3

I am trying to read a text file with 3 million lines using following code :

f = open("somefile.txt", "r")
i = 0
st = time.time()
mydata = []
for line in f:
    mydata.append(do_something(line))
    i += 1
    if i%10000 == 0:
        print "%d done in %d time..." % (time.time() - st)
        st = time.time()

Following is the output printed on console:

10000 done in 6 time...
20000 done in 9 time...
30000 done in 11 time...
40000 done in 14 time...
50000 done in 15 time...
60000 done in 17 time...
70000 done in 19 time...
80000 done in 21 time...
90000 done in 23 time...
100000 done in 24 time...
110000 done in 26 time...
120000 done in 28 time...
130000 done in 30 time...
140000 done in 32 time...
150000 done in 33 time...
160000 done in 36 time...
170000 done in 39 time...
180000 done in 41 time...
190000 done in 45 time...
200000 done in 48 time...
210000 done in 48 time...
220000 done in 53 time...
230000 done in 56 time...
......and so on.....

I am not sure why the time taken for reading same number of lines(10000) is increasing over iterations. Is there a way to avoid this or read big files in better way ?

Chandrahas
  • 325
  • 4
  • 14
  • 1
    Is it better without the mydata.append line? – Francesco Apr 05 '16 at 19:42
  • You would be surprised at how much slower an application runs with print statements. Remove your print statements and see if it helps improve performance. – idjaw Apr 05 '16 at 19:45
  • @Francesco, I need to save the processed information for later use. So, I can't avoid it. – Chandrahas Apr 05 '16 at 19:49
  • @idjaw, thats true, but initially I was running this code without print statement and left it for hours, still it didn't finish. Later I put the print statement to check what's happening. – Chandrahas Apr 05 '16 at 19:49
  • 1
    @Chandrahas Have you read the suggestions [here](http://stackoverflow.com/questions/16669428/process-very-large-20gb-text-file-line-by-line) – idjaw Apr 05 '16 at 19:51
  • What is happening in `do_something`? Is `do_something` returning something large? You could eliminate it by not calling it... do `mydata.append(1)` to see how timing changes. – tdelaney Apr 05 '16 at 19:52
  • @idjaw : Thanks for the direction. I can trying reading in chunks. But I have checked other threads in stack-overflow which suggests reading line by line is a good way of reading files, [http://stackoverflow.com/a/519653/3336409] and [http://stackoverflow.com/a/14944267/3336409] – Chandrahas Apr 05 '16 at 20:07
  • @tdelaney : the return value is not really large. Its almost the same size as of the line. However, I can check if that helps. Thanks for the suggestion. – Chandrahas Apr 05 '16 at 20:08
  • 1
    In that case, `mydata.append(line)`. The goal is to see if this loop can be eliminated. Since the increase is linear, I'm suspicious of `do_something` more than this loop. – tdelaney Apr 05 '16 at 20:14
  • @tdelaney : Yes. I think thats the issue. "do_something" is linear in length of mydata as it needs to find out index `mydata.index(x)` and also it checks for duplicacy `x in mydata` . I guess that's the culprit. Thanks :) – Chandrahas Apr 05 '16 at 20:30
  • 1
    If `do_something` is returning something hashable like a string, maybe you can do this differently. Make `mydata` a `dict` with the data you want to track as the key and its index as value. It will be much faster than searching the list. – tdelaney Apr 05 '16 at 20:54
  • Yes. I used an inverse index dictionary along with actual list which made it run much faster. – Chandrahas Apr 05 '16 at 22:56

2 Answers2

2

Odd, but the most probable reason is memory consumption making your process slow. But for that to be your lines would have to be extremely long.

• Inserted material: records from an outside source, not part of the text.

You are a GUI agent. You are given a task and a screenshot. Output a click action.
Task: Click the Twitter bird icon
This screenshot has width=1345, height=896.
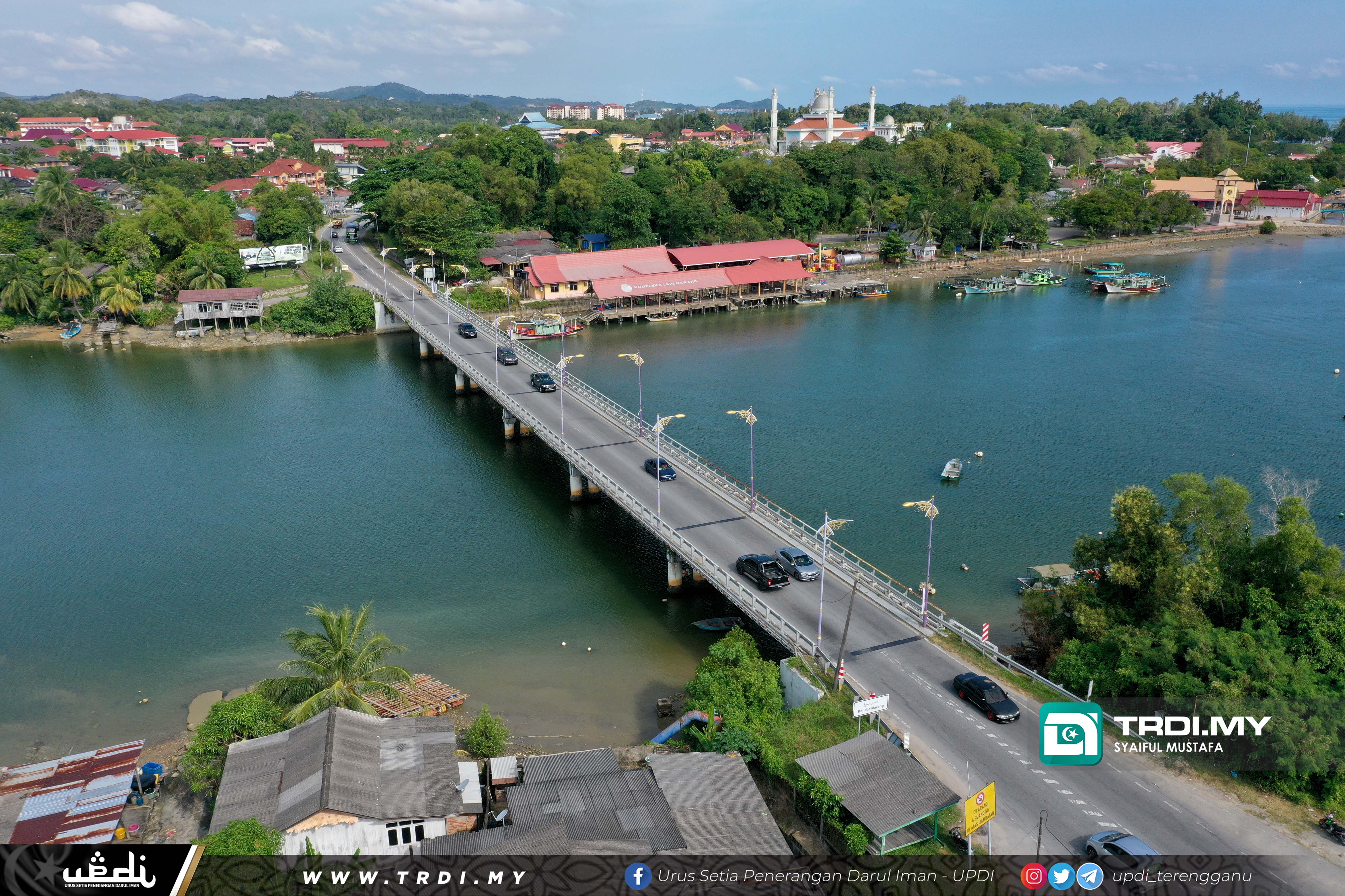[x=1061, y=876]
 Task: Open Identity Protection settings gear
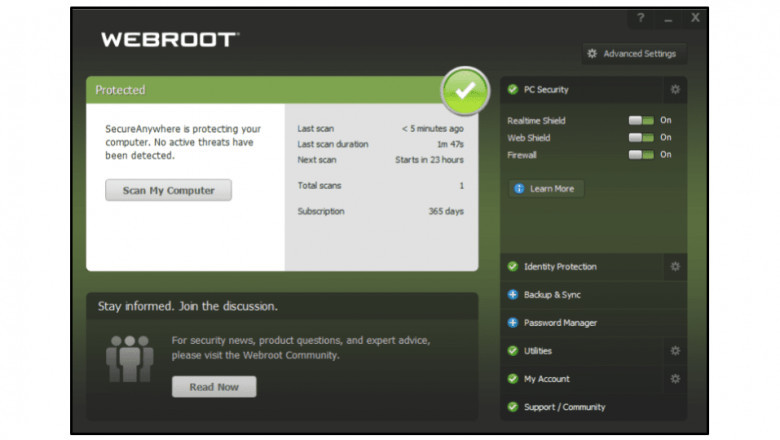point(675,267)
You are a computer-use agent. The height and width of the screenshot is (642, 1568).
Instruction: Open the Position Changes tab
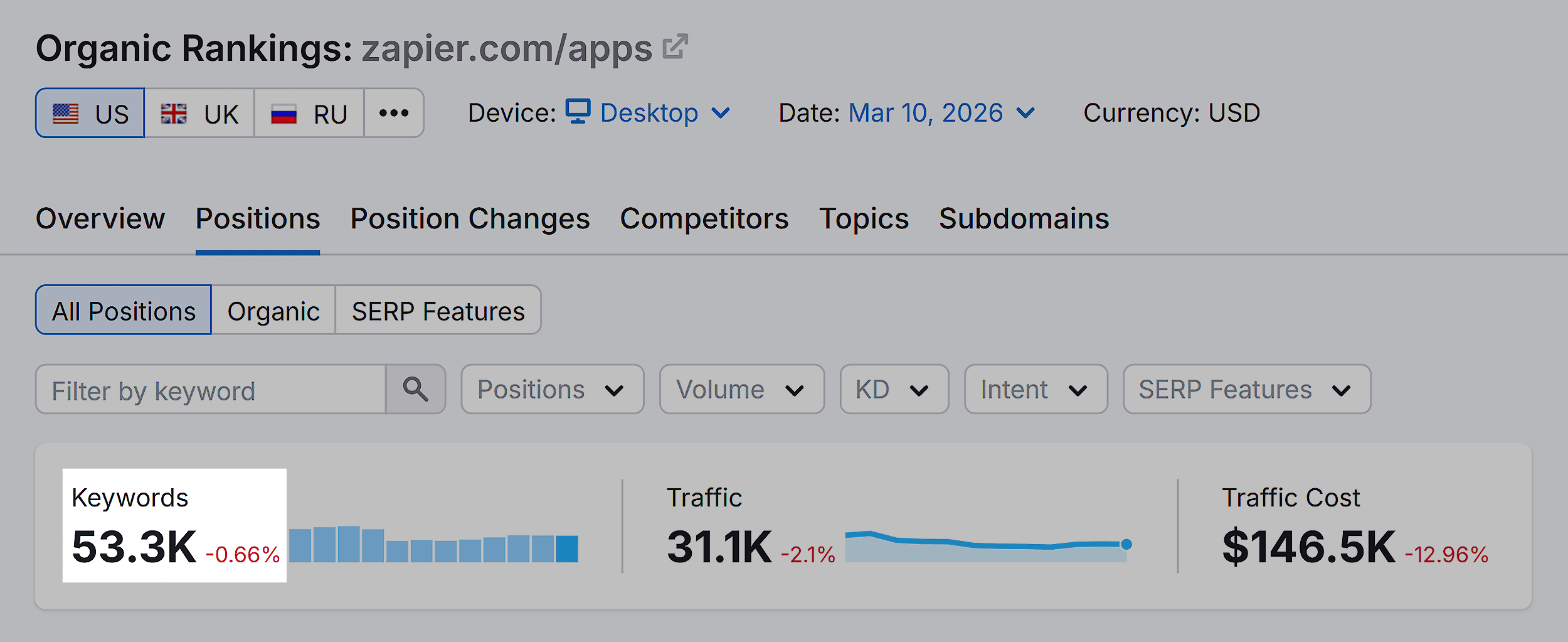click(470, 218)
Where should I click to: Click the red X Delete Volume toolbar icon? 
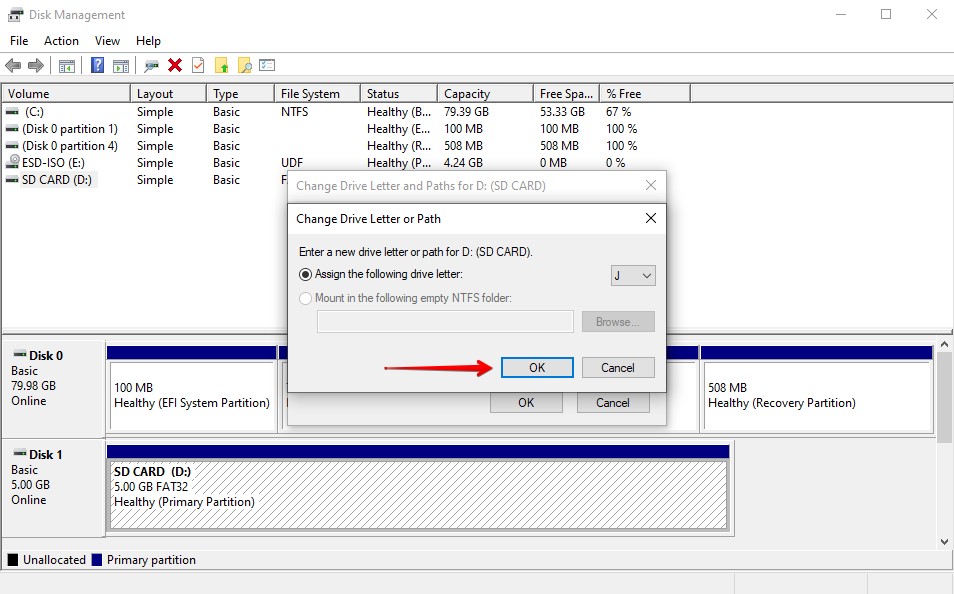coord(175,64)
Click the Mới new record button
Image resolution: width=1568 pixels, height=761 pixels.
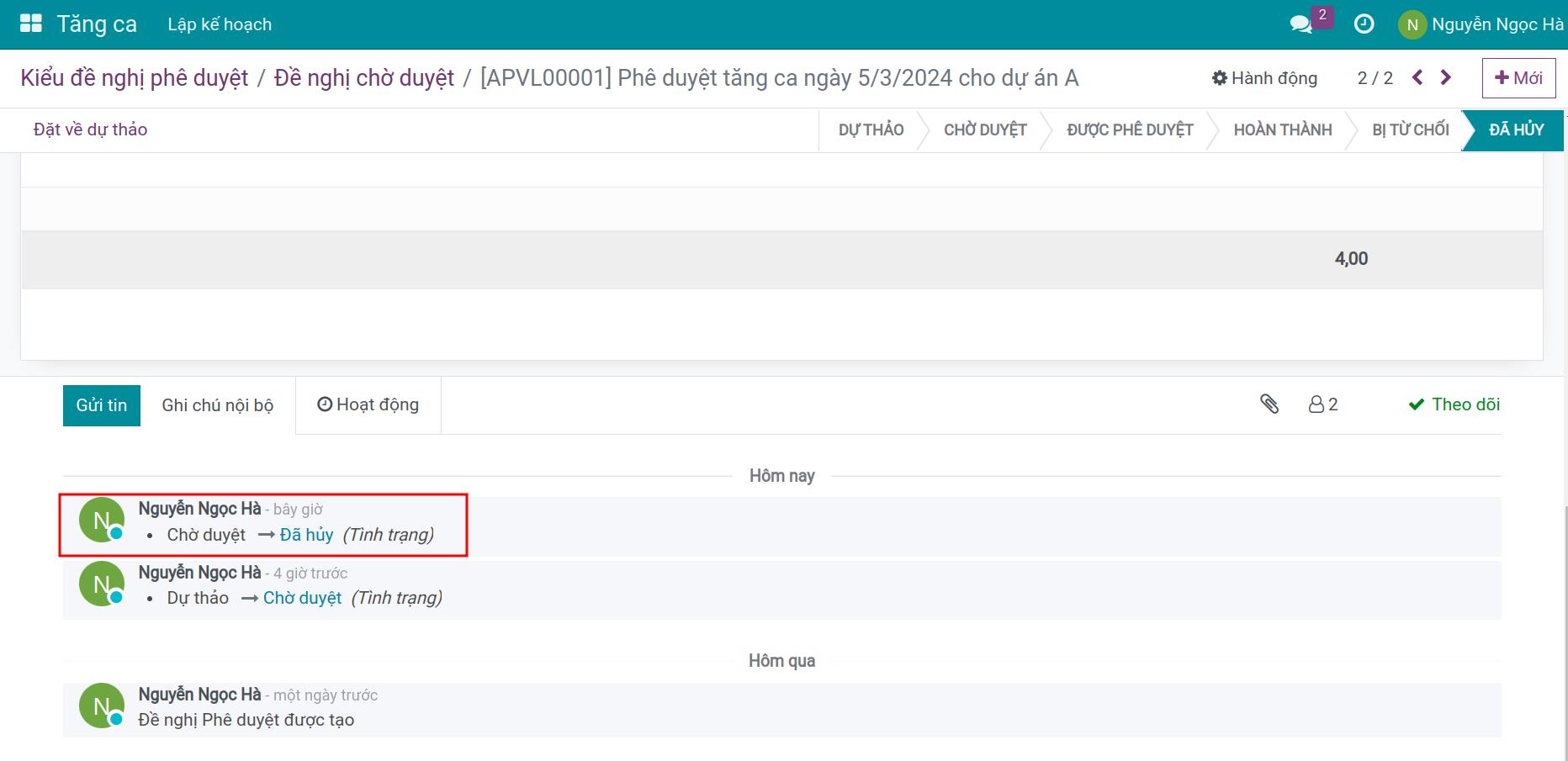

As your list grows, you take more RAM and it becomes harder for the OS to find a contiguous chunk to allocate as your list probably doubles (or something like that) in size as you add more lines.

Would be also helpful to know: 1. How many bytes does one line occupy 2. How much RAM do you have?

Also you should try profiling your task.

You could also pre-allocate your list by mydata = [0]*3e6

Sid
  • 7,511
  • 2
  • 28
  • 41
  • Thanks Sid for the quick reply. I also suspect that dynamic list might be causing trouble. Regarding your questions: 1. lines are really small, atmost 250 characters per line. 2. RAM size is also large, the system has 256GB of RAM. So, I hope memory limit is not an issue. But frequent memory allocation might be one culprit. Do you know any method to pre-allocate memory? – Chandrahas Apr 05 '16 at 20:01
  • mylist = [None] * 1e6 – Sid Apr 05 '16 at 20:16
  • Thanks for the suggestion. But I guess I got the culprit. do_something is doing something which takes time linear in length of mydata. – Chandrahas Apr 05 '16 at 20:31
  • Memory consumption wouldn't look like this. The numbers would be smooth until the swapping started and there would be a rather dramatic dropoff all at once. – tdelaney Apr 05 '16 at 20:48
  • True but the resize (if happening consistently) could. But I don't think that is the issue since 2.5 MB doesn't seem enough to cause a resize...also if resize then the time increase should drop off by power of 2s so that may not be it either. Being able to look at the code of doSomething may help. – Sid Apr 05 '16 at 20:53
1

Just to round this off with the answer... the time is increasing linearly which is unexpected for a simple append but is normal if you are processing the list with each new line. The slowdown is in do_something.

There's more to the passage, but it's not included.